Jim Heppelmann has since left the CEO position. CAD remains hard to use and for over 20 years, there has been little innovation. Only one company (Shapr3D) has tried to make CAD easier to use but they are an exception. Every major CAD program appears to be content coasting along.
A little history on computer tools
Watching Shapr3D being used in expert hands with a pen and tablet makes one wonder why we still use keyboards and mice.
The mouse was suggested as a way to move around on the screen in the 1960s. There were no touchscreens then.
The QWERTY keyboard is an even better example of how we cling to things we should drop.

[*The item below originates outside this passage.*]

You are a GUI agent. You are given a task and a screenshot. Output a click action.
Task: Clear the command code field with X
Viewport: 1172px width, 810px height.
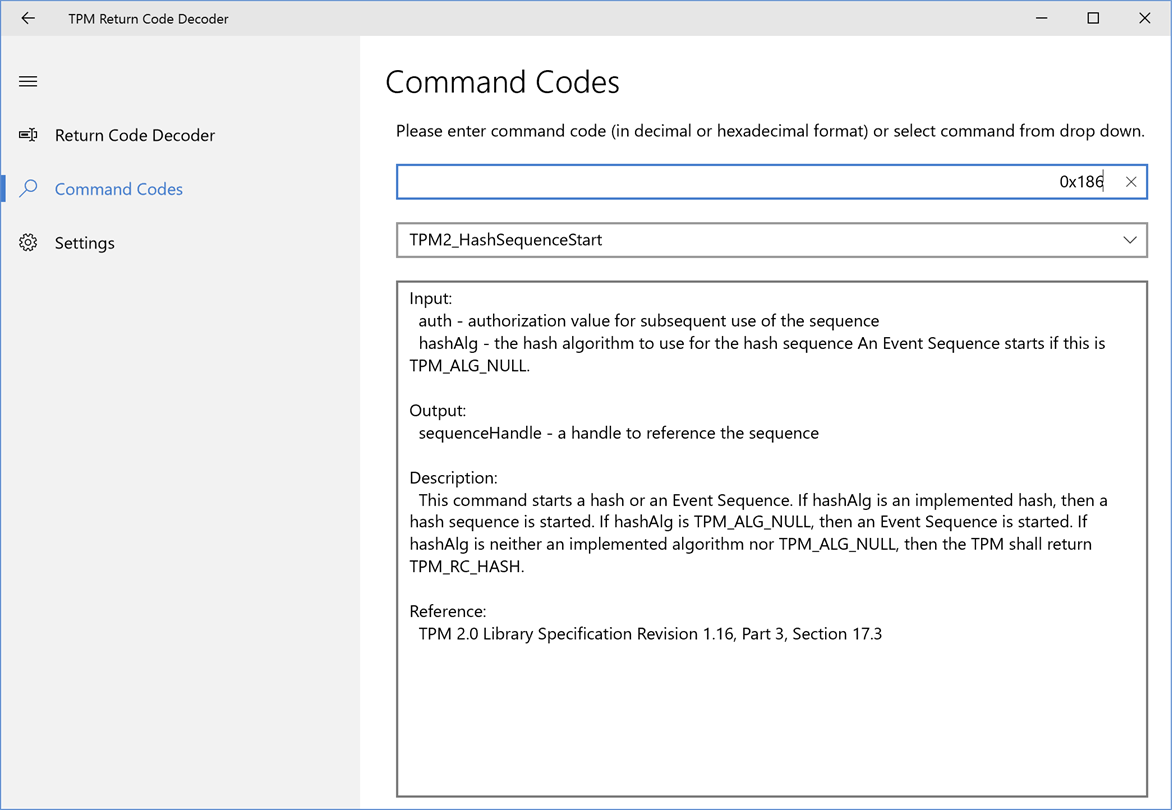coord(1131,182)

Some of the keys on the QWERTY keyboard are where they are to separate letters in common pairings (“th” for example) so that the mechanical strikers next to each other wouldn’t jam. Separating them on the keyboard avoided the jamming — and slowed the typist. The weak left pinky finger would seldom be called on for the letter Q. The placement of some other keys seems random. An alphabetical arrangement would seem more reasonable. The Dvorak keyboard invented in 1932 minimizes finger movement and places oft-used keys on the home row but it never caught on. Most keyboards don’t include a numeric keypad — a gross oversight for users in professions (engineering, accounting, for example). But even with the advent of electric typewriters that no longer needed strong fingers and the IBM Selectric that replaced the striker bar altogether, it’s still the QWERTY keyboard that produces almost all of the words one reads — including these.
CAD’s failed promise
From the early days of CAD to now, we must ask if CAD is living up to the promise of computer-aideddesign. Despite the CAD revolution spurred by AutoCAD and the MCAD revolution by SolidWorks, CAD remains a manual process that merely details a design a designer or engineer has already conceived rather than helping conceive it.

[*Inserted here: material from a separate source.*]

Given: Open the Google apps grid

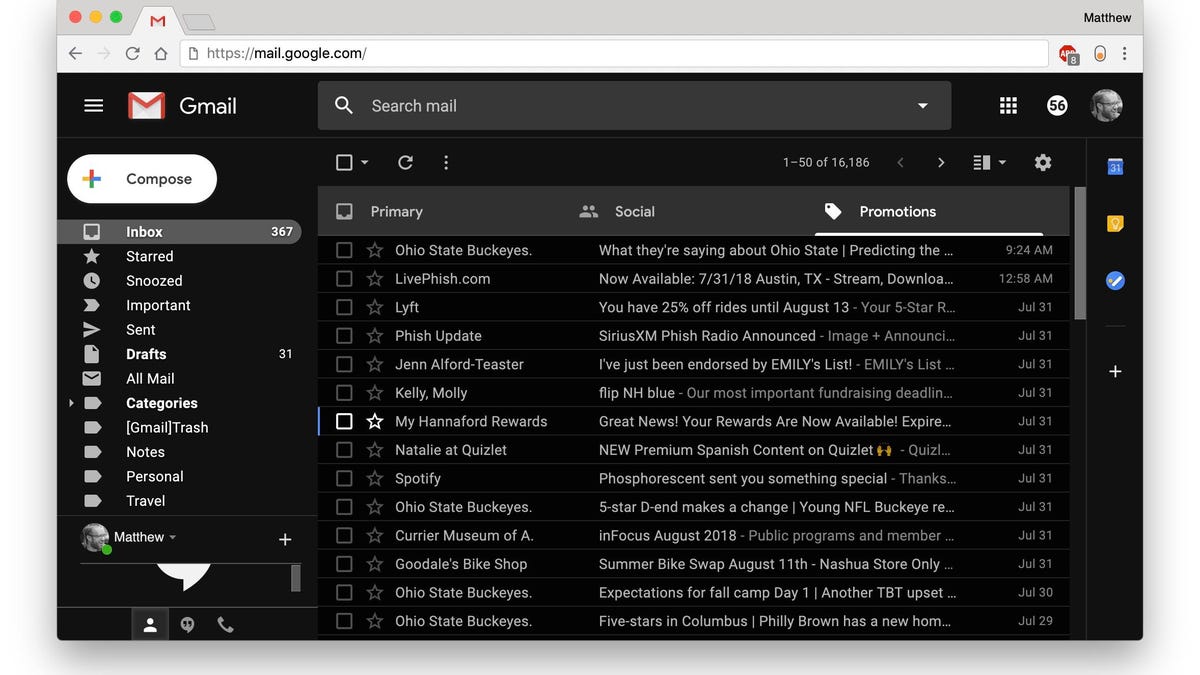Looking at the screenshot, I should [x=1008, y=104].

For 50 years, CAD’s lack of ease of use has suited us just fine. CAD is as easy for those who know how to use it as is the QWERTY keyboard. Others will have to pay their dues. CAD’s promise to help engineers design has been forgotten, its failure to do so, forgiven.
CAD companies may beg to differ. Didn’t they try to help users design — and wasn’t it the users who rejected the offer? Remember the low rate of adoption for generative design and topology optimization?
We do. Generative design really wasn’t all that helpful. Getting an optimum within a design envelope with the minimum mass was a great concept, but in practice, we only saw useless parts produced. Plus, it wasn’t easy to set up and run. You had to be an analyst to use it. Nice try, guys.
Users shouldn’t blame CAD companies for trying. Technology companies and their programmers can see only from afar what manufacturers and their engineers are doing on their desktops. This has led to the development of technologies offered with little no or slow acceptance (cloud, for example was pushed before users were ready), AR and VR (“you will no longer need to do in person design reviews”), 3D printing, digital twins, to name a few technologies no user asked for.
More than one software product manager questioned on the need for these and other reluctantly adopted technologies getting little traction have quoted Henry Ford who said “If we listened to what the people wanted, we would’ve built a faster horse.” They have a point.
Most users are loathe to take the initiative in suggesting new software technologies because most don’t want to learn a new system all over again. In all fairness to users, they may not trust software companies to deliver a satisfactorily easy-to-use solution. Generative design is again a case in point. Users in industries in which lightweighting is important longed for a way minimize weight without FEA reiterations. However, totally automating the process, delivering a spindly part that could be dismissed on sight and calling it a “solution” was a little conceited.
Imagine a recent graduate redesigning a part and presenting it at a design review to senior engineers. The recent graduate focuses on a single variable, weight. The veteran engineers who considered everything, such as worst-case loads, available materials, manufacturing process, etc., look at each other.
“Nice try, kid,” says the senior engineer finally. The engineers file out of the room.